Problem to solve: Give back a single figure: the number of lines in the entries below that contain "navigation".

(Stored data entries)
--- START ---
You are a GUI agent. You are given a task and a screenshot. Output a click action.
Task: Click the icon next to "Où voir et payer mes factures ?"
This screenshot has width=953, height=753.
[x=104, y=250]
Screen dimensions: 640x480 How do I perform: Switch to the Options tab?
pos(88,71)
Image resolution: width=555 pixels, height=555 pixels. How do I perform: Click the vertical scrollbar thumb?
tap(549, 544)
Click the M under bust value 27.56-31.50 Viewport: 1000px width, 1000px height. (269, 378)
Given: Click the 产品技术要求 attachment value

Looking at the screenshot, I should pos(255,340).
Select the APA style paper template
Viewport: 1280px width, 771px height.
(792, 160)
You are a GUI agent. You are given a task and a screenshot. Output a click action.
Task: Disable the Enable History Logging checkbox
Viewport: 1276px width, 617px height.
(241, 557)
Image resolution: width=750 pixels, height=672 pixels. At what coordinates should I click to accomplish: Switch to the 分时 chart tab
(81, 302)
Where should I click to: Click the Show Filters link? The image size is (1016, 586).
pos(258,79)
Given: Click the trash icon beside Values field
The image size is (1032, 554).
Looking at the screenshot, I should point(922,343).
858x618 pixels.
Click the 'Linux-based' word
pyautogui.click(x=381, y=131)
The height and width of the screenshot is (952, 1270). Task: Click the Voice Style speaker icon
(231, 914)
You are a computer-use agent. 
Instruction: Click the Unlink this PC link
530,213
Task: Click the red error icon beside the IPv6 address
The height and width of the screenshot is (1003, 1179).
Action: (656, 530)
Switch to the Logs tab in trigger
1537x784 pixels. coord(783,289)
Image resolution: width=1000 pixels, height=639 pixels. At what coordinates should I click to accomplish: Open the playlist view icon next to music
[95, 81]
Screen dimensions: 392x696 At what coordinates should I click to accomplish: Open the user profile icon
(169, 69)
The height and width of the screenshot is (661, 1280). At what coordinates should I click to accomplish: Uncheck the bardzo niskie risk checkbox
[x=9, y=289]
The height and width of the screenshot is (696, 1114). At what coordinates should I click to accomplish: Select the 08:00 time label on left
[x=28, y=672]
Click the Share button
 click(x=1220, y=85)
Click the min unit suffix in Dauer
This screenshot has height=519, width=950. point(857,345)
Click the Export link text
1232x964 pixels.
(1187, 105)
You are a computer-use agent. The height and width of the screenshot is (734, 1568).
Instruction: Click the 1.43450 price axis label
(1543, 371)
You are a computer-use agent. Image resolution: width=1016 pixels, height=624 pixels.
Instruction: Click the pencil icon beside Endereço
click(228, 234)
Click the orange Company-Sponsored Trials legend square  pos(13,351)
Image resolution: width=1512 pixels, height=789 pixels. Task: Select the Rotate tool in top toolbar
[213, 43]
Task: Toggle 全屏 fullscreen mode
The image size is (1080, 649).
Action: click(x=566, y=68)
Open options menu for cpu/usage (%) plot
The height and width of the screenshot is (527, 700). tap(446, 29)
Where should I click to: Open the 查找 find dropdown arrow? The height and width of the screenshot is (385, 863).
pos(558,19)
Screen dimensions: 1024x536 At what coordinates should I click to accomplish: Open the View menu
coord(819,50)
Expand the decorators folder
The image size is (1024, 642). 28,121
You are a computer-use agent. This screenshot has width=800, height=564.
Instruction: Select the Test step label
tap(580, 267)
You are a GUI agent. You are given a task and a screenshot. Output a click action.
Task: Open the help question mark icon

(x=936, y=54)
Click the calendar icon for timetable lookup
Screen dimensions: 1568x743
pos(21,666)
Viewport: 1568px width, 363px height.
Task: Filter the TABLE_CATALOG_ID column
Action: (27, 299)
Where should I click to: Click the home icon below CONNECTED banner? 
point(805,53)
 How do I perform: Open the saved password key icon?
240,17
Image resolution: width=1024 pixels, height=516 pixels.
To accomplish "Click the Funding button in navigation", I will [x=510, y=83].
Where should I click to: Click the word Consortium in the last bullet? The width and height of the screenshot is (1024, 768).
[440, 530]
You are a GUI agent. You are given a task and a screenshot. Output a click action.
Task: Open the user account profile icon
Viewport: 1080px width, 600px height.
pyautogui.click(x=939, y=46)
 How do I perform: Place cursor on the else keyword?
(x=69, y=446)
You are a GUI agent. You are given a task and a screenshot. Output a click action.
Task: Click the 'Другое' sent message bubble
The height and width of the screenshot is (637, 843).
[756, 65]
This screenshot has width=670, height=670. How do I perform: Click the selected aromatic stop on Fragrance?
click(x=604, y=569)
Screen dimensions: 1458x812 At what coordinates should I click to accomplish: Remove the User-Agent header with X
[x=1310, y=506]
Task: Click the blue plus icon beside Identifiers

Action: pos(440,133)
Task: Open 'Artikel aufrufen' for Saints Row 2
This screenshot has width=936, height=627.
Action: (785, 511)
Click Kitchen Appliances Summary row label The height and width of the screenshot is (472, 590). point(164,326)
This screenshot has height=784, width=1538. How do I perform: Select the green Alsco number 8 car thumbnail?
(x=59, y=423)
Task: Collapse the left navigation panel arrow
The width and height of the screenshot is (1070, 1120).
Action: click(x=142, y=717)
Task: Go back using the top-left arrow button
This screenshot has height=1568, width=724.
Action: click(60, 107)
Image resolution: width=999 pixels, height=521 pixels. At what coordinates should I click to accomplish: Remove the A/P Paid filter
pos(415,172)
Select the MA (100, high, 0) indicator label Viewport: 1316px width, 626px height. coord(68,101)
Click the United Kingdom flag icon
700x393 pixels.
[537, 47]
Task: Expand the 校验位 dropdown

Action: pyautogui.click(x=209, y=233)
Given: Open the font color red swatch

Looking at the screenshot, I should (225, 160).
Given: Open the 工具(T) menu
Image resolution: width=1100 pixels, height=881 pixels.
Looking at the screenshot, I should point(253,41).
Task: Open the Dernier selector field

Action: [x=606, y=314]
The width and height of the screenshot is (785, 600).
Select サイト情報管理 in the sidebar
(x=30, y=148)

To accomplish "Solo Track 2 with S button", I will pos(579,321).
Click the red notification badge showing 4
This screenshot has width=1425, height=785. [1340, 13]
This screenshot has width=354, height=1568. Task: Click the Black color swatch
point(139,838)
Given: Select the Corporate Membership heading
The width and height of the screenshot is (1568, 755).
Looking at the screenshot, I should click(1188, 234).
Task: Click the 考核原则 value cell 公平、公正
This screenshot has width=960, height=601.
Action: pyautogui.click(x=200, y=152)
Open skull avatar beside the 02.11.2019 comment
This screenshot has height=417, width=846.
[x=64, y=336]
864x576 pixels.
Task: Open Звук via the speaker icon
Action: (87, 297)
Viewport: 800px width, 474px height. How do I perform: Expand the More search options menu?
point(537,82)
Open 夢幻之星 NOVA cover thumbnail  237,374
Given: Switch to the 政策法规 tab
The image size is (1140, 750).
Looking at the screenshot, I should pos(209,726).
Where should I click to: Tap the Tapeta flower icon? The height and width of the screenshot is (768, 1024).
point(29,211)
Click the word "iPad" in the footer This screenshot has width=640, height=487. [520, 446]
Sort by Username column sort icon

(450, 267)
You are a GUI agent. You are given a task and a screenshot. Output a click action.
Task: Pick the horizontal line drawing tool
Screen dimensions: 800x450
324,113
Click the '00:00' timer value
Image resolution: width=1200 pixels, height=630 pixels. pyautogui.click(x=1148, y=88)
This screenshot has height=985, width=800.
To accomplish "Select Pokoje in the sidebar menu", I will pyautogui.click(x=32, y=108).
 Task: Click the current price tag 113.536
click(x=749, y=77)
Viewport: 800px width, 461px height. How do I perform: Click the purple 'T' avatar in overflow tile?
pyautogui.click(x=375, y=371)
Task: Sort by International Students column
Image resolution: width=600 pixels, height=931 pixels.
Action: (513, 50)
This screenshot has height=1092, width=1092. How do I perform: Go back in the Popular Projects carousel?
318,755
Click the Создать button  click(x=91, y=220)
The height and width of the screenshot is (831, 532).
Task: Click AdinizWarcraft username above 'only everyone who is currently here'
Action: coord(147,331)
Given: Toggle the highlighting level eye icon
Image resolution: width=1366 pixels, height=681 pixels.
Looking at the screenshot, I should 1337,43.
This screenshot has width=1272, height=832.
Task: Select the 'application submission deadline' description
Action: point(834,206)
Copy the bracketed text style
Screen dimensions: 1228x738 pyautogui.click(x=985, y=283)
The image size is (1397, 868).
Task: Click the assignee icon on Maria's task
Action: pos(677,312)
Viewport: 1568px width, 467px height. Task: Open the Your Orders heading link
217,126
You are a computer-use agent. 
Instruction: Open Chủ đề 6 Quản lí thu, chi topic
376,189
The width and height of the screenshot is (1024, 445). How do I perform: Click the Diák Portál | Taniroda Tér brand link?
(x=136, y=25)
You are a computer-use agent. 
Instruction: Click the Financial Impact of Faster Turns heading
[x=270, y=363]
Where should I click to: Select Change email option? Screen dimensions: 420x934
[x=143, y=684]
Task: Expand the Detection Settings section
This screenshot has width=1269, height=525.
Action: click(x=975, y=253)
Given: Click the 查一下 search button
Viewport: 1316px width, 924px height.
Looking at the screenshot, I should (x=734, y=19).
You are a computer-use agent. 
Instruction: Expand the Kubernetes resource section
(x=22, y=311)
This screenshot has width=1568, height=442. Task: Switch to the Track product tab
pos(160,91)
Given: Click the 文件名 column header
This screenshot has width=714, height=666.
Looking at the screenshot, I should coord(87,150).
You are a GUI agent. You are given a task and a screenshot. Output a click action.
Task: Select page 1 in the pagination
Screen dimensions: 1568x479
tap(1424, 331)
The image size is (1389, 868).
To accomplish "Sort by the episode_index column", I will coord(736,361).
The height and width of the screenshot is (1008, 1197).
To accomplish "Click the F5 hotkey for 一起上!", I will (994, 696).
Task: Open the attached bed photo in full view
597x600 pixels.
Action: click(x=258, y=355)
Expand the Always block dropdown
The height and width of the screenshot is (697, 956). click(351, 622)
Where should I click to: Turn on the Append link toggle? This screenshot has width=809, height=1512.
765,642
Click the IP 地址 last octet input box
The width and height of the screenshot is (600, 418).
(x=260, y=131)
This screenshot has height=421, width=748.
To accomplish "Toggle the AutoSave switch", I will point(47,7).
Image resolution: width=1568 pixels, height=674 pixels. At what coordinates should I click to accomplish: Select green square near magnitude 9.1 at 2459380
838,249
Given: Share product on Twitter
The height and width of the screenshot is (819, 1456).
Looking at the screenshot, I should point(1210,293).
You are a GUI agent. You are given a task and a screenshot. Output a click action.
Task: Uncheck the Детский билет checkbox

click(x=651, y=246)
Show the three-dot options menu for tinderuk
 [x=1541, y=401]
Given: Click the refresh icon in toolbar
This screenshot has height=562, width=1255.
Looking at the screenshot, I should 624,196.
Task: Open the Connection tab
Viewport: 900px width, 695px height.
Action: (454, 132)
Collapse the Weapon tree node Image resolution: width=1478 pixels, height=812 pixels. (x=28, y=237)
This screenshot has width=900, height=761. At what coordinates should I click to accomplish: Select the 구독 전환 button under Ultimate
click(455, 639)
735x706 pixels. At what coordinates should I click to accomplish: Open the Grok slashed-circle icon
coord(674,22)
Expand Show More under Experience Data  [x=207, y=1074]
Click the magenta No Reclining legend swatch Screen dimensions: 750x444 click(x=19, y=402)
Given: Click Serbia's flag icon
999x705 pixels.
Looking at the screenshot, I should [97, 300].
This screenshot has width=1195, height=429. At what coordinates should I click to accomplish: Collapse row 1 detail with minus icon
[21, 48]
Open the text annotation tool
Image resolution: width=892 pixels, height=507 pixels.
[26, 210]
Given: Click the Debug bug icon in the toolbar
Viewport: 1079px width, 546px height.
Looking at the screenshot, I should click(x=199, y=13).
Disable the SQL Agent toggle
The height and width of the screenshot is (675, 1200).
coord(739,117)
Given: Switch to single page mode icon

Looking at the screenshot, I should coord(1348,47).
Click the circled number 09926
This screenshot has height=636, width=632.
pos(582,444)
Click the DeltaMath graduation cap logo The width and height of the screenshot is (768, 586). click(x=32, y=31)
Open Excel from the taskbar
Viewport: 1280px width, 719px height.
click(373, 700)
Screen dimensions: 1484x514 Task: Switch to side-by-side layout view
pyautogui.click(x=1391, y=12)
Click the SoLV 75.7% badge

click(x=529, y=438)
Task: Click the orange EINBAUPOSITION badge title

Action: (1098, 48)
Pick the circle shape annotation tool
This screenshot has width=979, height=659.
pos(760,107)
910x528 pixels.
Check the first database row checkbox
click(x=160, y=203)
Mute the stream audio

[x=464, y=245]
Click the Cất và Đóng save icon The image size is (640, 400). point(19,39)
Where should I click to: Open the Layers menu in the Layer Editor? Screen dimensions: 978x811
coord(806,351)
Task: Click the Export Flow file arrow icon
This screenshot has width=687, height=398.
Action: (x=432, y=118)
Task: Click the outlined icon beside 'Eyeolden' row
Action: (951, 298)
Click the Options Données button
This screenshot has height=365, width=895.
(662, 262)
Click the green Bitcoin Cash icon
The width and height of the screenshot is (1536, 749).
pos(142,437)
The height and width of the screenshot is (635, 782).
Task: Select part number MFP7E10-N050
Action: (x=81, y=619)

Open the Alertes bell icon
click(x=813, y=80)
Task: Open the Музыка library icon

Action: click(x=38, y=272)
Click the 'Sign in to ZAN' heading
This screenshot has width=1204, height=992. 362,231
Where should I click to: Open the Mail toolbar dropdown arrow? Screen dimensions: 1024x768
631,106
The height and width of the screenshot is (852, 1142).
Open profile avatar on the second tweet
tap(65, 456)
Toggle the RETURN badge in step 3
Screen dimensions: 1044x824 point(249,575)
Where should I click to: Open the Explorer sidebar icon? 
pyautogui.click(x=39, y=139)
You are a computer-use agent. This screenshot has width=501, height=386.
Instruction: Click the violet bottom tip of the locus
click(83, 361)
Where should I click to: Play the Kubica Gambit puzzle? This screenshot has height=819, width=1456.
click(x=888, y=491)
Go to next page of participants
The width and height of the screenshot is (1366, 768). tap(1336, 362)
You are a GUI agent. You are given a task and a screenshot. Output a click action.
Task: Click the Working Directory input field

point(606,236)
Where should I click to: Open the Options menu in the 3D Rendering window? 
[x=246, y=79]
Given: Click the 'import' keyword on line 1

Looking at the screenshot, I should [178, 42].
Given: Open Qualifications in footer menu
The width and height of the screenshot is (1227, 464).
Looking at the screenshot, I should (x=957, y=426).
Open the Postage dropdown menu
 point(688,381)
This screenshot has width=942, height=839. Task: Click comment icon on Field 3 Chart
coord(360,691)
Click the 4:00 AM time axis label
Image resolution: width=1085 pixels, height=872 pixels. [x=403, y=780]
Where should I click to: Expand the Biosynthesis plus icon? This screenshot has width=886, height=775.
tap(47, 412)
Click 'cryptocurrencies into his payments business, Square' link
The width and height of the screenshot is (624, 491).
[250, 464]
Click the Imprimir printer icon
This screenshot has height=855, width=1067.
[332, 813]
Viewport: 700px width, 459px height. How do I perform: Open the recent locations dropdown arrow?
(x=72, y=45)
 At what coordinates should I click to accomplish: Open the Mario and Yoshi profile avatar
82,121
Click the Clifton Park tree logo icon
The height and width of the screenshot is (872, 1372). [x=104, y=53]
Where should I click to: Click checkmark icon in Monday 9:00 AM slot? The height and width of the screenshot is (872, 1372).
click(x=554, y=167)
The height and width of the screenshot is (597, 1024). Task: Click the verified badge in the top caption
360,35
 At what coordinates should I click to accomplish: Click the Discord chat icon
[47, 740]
--- END ---
Written answer: 2